Sleep. Yeah. We have the opportunity, the place, and the mood is set. My parents are gone, and the night has been amazing in a way that was incredibly unexpected. That's what every teenage guy wants in this scenario, right? Sleep.

"Sorry for wasting your time." I muttered, wrapping a sheet around me, and walking towards my dresser, pulling out a set of white pajamas, that included a tee shirt and cotton pants.

I couldn't keep myself in a vulnerable state with him, not right now. Not while he's hiding something.

You want me to trust you, Milo? But, you don't trust me.

Milo sighed, understanding that I was clearly upset, and walked over to his clothes and slid on his underwear, having no pajamas of his own at the moment. I had nothing to give him, and frankly I wasn't too concerned.

"Do you want me to go?" He uttered, in a soft, serious tone.

"Do whatever you want, I guess." I replied, keeping my voice even and crawling into my bed.

I turned my back to him. Maybe I did want him to go. Maybe I just wanted him to understand why I was upset. I should just say it and end his misery, if he even cared. But, I wasn't feeling particularly kind at the moment.

"I want to stay with you. If that's...okay." He murmured, quietly.

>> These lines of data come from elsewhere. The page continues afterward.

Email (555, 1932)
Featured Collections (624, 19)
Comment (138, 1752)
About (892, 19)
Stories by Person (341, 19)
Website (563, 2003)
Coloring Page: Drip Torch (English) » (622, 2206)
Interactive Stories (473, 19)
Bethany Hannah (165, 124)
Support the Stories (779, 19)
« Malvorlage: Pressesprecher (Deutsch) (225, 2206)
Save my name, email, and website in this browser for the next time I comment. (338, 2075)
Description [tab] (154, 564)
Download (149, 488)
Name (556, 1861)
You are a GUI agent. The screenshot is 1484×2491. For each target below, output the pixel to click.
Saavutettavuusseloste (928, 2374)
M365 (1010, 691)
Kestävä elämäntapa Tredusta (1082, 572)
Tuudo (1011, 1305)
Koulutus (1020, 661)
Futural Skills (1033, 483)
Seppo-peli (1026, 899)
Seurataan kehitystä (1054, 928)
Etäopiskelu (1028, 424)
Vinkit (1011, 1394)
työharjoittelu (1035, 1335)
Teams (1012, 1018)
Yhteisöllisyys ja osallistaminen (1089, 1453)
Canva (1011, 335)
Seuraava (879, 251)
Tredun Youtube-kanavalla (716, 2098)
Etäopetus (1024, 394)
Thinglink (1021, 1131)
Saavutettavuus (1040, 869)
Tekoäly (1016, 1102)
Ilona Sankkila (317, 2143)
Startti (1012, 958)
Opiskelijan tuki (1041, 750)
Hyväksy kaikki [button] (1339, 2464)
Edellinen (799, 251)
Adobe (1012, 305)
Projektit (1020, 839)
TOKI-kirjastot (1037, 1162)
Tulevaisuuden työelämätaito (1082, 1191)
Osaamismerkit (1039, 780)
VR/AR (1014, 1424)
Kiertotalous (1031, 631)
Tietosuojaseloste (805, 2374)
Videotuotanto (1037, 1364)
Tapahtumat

Oh, good. He's going to stay here, all night. Why bother? Oh, I see, it's guilt. Or pity, for the fucked up emo girl. Maybe that's why he wanted to spend the night "taking care" of me. He couldn't just run for the hills after he found out what happened to me. Then, he'd be a major asshole. This way he gets to break it off, scott free. After all, he didn't ask me to jerk him off. I just did it. Now, I feel sick. Like, maybe he didn't really want it.

Fine. I'll make it easier for him. He can blame it on me. Just like everyone else.

So, I simply nodded silently, with my back turned. Perhaps he'd get too chilly from the freeze out.

I saw his reflection in the window and he shook his head sadly, but crawled into my bed, and laid next to me just a few inches away.

"Are you cold?" He asked, in a whisper.

I shook my head, no.

"Can I cuddle you anyway?" He pressed, in a sad tone.

I turned to look at his face, and the sad puppy-like expression that lingered as his big brown eyes pleaded with me.